Zudem würden Nutzer des „Wahl-O-Mats“ durch zugespitzte Fragen zu falschen Parteipräferenzen geführt, heißt es bei den „Nachdenkseiten“ weiter. In These 22 werde beispielsweise gefragt, ob die Schuldenbremse im Grundgesetz beibehalten werden soll. Obwohl das Bündnis Sahra Wagenknecht (BSW) „die Schuldenbremse in der derzeitigen Form eindeutig“ ablehne, schreibe der „Wahl-O-Mat“ dem BSW hier die Position „neutral“ zu. Grund sei, dass die Partei nicht explizit „eine Grundgesetzänderung“ fordert. Der Politikwissenschaftler Christian Stecker von der Technischen Universität Darmstadt, formulierte eine ähnliche Kritik. Die „zugespitzten“ Aussagen können das Ergebnis „verzerren“, sagte er der Tagesschau.
Auch der Politikwissenschaftler Norbert Kersting von der Universität Münster kritisiert die Online-Anwendung: „Der Wahl-O-Mat orientiert sich ausschließlich an den Positionen der Parteien, die diese zu den vorgegebenen Thesen abgeben.” Häufig stellten sich die Parteien in ihren Antworten an die zuständige bpb-Redaktion neutraler dar, als es ihre Wahlprogramme oder parlamentarischen Anträge seien, sagte Kersting in einem Bericht der Berliner Morgenpost. Problematisch sei weiter, dass die Thesen von Erstwählern ausgewählt wurden. Die ältere Generation habe nicht mitreden dürfen.

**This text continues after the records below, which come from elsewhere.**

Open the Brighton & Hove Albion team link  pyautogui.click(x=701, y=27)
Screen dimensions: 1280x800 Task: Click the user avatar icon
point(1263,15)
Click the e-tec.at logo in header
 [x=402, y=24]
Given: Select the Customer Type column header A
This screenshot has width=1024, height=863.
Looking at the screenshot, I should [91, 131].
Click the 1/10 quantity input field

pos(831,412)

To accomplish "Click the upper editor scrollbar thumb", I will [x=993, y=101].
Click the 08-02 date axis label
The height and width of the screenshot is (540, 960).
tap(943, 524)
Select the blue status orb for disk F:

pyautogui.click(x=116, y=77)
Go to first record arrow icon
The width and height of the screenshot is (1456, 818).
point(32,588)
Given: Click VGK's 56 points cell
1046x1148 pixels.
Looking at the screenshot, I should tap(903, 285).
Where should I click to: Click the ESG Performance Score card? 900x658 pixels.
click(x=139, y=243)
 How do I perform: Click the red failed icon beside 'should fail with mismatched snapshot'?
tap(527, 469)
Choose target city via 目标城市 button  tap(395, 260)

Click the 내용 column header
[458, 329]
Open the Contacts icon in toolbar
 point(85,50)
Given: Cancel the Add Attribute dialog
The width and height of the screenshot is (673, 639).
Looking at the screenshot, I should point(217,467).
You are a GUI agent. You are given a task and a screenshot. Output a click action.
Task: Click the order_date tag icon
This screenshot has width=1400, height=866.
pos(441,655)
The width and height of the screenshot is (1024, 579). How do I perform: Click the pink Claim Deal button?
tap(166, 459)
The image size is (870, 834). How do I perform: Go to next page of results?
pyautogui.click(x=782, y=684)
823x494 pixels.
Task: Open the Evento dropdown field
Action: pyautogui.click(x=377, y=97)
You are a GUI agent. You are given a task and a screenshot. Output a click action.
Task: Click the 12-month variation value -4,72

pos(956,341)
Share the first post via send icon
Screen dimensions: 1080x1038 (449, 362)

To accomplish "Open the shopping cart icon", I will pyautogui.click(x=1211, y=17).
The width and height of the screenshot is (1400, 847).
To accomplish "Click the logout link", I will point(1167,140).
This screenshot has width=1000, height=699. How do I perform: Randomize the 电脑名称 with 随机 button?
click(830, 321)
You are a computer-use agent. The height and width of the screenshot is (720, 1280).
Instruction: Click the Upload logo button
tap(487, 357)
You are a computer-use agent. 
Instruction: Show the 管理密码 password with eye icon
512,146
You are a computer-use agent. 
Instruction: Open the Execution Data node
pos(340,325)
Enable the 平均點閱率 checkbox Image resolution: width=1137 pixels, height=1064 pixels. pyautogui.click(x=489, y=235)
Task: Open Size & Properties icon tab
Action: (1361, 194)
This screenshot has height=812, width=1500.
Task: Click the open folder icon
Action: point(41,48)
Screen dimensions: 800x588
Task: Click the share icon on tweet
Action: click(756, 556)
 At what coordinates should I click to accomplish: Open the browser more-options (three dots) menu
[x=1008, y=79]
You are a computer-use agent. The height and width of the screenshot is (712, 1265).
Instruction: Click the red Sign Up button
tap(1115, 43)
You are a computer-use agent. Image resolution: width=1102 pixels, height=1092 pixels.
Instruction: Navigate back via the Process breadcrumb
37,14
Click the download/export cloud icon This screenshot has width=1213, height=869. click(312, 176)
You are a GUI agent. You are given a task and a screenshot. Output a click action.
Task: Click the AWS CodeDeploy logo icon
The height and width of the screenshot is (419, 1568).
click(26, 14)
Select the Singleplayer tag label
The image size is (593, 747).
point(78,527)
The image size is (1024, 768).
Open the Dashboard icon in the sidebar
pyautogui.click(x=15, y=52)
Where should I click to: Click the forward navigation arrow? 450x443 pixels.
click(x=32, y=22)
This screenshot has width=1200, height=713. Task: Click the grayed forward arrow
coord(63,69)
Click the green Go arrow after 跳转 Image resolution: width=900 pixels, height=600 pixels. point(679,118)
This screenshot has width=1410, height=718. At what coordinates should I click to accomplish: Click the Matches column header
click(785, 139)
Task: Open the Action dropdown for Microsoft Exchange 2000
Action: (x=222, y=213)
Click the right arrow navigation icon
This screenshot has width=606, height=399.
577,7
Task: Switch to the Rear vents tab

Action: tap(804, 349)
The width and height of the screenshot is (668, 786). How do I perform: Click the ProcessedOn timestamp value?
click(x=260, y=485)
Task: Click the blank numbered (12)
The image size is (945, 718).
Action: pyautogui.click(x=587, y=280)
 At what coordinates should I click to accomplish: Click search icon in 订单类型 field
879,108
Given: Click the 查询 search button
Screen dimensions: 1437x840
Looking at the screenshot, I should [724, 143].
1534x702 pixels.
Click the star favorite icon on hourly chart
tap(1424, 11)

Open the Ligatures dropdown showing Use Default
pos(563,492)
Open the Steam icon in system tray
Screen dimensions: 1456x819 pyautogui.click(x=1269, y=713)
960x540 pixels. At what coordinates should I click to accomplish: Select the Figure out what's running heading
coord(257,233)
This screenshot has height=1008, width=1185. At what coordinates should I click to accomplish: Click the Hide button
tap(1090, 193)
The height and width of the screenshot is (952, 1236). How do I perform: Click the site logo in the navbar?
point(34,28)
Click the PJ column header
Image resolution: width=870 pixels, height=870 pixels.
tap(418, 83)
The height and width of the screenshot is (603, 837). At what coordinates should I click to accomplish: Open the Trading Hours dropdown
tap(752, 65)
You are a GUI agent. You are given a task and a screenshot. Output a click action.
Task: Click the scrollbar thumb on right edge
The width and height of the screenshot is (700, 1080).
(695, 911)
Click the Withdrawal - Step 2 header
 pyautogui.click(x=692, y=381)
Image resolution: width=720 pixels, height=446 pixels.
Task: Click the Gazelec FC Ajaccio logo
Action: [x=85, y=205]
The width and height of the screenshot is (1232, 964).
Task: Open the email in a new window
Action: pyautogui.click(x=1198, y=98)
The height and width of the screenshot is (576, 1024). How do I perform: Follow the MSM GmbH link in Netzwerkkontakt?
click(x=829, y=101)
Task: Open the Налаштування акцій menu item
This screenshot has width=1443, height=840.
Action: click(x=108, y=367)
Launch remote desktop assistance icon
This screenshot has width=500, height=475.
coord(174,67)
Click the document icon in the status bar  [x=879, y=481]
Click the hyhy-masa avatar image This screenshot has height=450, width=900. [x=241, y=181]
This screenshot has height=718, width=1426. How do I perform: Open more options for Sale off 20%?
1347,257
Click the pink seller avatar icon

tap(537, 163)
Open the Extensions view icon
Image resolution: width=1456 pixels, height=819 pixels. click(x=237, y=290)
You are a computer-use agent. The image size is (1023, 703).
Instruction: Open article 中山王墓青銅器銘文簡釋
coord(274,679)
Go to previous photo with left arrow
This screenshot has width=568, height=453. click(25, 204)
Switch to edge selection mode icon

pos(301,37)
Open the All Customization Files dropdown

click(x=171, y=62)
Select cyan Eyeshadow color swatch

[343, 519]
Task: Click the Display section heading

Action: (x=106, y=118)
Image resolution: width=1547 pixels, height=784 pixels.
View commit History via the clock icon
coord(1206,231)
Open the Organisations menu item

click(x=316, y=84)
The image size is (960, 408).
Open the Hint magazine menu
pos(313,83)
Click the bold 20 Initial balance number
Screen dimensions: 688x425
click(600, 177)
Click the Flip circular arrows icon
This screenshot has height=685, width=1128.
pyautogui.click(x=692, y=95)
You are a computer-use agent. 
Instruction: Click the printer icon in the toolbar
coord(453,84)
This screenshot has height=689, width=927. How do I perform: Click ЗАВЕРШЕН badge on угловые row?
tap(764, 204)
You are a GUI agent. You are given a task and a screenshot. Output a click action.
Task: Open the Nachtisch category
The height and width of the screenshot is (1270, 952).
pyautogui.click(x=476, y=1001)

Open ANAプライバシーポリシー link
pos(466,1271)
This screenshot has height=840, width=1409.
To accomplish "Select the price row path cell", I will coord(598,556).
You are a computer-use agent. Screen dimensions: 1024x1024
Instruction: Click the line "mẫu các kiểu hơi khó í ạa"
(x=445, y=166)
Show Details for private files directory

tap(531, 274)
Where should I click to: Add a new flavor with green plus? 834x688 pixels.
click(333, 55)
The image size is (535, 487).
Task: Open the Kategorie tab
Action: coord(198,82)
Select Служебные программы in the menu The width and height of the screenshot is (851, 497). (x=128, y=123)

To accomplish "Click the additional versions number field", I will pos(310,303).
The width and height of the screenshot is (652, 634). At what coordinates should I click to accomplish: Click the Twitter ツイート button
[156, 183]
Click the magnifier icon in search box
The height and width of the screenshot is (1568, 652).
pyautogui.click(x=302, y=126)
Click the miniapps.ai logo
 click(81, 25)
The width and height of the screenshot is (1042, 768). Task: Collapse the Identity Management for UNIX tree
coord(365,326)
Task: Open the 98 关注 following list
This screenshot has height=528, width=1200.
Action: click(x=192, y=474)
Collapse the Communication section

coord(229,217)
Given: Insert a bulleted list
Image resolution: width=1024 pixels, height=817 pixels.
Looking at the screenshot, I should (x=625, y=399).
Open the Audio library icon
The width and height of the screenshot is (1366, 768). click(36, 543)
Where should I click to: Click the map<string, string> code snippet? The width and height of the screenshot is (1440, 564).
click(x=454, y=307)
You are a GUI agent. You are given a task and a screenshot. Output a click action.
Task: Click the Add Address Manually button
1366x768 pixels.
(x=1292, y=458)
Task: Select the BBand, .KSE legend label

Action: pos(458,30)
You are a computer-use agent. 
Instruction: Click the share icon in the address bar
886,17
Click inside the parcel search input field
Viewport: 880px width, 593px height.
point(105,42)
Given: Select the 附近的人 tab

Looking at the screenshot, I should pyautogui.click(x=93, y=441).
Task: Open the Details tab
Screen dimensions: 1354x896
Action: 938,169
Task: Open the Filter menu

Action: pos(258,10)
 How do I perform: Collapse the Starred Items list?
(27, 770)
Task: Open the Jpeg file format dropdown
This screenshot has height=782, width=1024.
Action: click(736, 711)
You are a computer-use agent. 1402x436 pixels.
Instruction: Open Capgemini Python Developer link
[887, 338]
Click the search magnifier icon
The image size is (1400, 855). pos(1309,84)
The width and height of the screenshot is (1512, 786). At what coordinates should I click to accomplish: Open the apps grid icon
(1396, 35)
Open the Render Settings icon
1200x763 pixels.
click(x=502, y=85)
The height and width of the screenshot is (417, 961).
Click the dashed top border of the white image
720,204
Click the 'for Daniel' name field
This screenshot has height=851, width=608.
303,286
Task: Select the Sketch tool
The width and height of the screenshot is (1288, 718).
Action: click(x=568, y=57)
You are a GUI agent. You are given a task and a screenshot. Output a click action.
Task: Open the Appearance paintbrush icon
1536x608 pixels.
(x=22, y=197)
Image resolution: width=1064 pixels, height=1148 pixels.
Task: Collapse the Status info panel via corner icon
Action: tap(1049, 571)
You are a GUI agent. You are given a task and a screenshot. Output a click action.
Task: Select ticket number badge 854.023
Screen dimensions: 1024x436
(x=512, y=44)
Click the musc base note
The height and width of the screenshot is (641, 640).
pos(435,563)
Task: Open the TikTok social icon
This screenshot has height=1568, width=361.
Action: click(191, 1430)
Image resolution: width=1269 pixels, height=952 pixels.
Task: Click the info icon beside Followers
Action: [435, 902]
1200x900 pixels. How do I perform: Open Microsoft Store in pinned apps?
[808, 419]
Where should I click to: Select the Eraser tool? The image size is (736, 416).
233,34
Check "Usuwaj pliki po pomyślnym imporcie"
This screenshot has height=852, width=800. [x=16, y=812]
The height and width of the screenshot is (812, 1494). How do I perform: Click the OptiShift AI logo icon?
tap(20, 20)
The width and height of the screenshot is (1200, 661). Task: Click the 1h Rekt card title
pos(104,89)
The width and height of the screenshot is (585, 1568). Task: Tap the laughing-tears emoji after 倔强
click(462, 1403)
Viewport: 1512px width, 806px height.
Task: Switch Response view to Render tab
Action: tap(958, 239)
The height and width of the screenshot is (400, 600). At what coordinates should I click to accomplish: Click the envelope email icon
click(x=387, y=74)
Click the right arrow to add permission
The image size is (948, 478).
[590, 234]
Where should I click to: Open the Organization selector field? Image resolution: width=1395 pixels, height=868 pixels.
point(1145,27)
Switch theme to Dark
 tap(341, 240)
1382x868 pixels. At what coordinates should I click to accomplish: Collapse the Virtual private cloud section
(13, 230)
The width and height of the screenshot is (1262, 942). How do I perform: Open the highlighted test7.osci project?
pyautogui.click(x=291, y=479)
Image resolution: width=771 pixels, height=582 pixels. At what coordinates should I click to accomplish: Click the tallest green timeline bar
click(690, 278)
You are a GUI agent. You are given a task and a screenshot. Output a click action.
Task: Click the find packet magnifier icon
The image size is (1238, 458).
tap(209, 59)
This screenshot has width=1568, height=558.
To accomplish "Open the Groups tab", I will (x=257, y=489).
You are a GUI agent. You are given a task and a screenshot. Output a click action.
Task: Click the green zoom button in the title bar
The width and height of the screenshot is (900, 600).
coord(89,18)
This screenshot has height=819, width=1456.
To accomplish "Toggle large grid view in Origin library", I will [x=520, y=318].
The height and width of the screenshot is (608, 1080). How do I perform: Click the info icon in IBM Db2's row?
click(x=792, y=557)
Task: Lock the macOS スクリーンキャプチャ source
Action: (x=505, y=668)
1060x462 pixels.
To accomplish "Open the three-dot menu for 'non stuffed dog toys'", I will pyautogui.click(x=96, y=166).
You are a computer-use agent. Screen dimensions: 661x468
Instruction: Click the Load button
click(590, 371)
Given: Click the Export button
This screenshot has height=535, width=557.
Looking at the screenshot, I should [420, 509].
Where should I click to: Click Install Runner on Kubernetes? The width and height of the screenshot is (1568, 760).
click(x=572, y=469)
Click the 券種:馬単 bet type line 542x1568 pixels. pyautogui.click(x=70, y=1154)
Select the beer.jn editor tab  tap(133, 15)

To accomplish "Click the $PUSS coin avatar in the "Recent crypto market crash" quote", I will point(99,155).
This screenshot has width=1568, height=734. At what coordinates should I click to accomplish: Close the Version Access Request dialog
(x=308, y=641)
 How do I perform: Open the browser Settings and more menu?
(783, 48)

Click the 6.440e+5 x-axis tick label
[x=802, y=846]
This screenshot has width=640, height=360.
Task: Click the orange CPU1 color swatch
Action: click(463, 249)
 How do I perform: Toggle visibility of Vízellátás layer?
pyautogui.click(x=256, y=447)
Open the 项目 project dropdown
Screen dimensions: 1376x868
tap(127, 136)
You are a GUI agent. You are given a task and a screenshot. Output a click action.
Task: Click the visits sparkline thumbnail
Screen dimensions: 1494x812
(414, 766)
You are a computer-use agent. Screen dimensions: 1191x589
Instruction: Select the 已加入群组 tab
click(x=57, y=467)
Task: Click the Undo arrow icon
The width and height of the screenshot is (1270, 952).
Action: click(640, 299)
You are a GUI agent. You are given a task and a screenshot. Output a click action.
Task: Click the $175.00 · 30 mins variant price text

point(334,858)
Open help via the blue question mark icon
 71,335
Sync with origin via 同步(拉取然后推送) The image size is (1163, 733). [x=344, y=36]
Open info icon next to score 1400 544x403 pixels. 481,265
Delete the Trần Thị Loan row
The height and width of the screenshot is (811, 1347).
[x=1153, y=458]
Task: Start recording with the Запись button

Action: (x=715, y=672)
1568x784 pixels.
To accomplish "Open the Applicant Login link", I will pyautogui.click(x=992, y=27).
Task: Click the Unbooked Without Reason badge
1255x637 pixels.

Der Wahl-O-Mat ging im Zuge der Bundestagswahl 2002 aus einem Projekt von Studenten der Freien Universität Berlin hervor. Seitdem wird er von der Bundeszentrale für politische Bildung betrieben. Die bpb ist eine Behörde und dem Bundesinnenministerium unterstellt. Vorbild und Lizenzgeber ist das 1989 in den Niederlanden eingeführte Format Stem Wijzer („Stimmen-Wegweiser“). Die „Entscheidungshilfe“, die sich vornehmlich an Jung- und Erstwähler richtet, wird seit 2002 auch für Landtags- und Europawahlen angeboten. Die Thesen im Wahl-O-Mat werden laut bpb von einem 38-köpfigen Redaktionsteam zusammengestellt, das sich aus 24 Jungwähler-Bewerbern, „Expertinnen und Experten aus Wissenschaft und Bildung sowie den Verantwortlichen der Bundeszentrale für politische Bildung“ zusammensetzt. Für die Bundestagswahl 2025 formuliere dieses Redaktionsteam aus den Wahlprogrammen aller Parteien 80 Thesen und bitte diese um eine Stellungnahme. Anschließend bestimme das Team 38 Thesen, die die jeweiligen Schwerpunkte trennscharf abbilden sollen.